[tex]L=\frac{1}{\sqrt{8-2x-x^2}}[/tex]
To solve x;
1. Mulriply both sides of the equation by the denominator of the fraction in the right:
[tex]\begin{gathered} L*\sqrt{8-2x-x^2}=\frac{1}{\sqrt{8-2x-x^2}}*\sqrt{8-2x-x^2} \\ \\ L*\sqrt{8-2x-x^2}=1 \end{gathered}[/tex]
2. Divide both sides of the equation into L:
[tex]\begin{gathered} \frac{L*\sqrt{8-2x-x^2}}{L}=\frac{1}{L} \\ \\ \sqrt{8-2x-x^2}=\frac{1}{L} \end{gathered}[/tex]
3. Square both sides of the equation:
[tex]\begin{gathered} (\sqrt{8-2x-x^2})^2=(\frac{1}{L})^2 \\ \\ 8-2x-x^2=\frac{1}{L^2} \end{gathered}[/tex]

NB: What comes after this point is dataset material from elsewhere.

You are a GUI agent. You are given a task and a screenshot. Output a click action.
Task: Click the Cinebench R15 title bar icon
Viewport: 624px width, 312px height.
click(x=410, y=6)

4. Rewrite the term in the right with a negative exponent:
[tex]8-2x-x^2=L^{-2}[/tex]
3. Rewrite the equation in the form ax^2+bx+c=0
[tex]-x^2-2x+8-L^{-2}=0[/tex]
Use the quadratic formula to solve x:
[tex]x=\frac{-b\pm\sqrt{b^2-4ac}}{2a}[/tex][tex]\begin{gathered} a=-1 \\ b=-2 \\ c=8-L^{-2} \end{gathered}[/tex][tex]\begin{gathered} x=\frac{-(-2)\pm\sqrt{(-2)^2-4(-1)(8-L^{-2})}}{2(-1)} \\ \\ x=\frac{2\pm\sqrt{4+4(8-L^{-2})}}{-2} \\ \\ x=-\frac{2\pm\sqrt{4+4(8-L^{-2})}}{2} \end{gathered}[/tex]Answer:[tex]x=\frac{-2\pm\sqrt{4+4(8-L^{-2})}}{2}[/tex]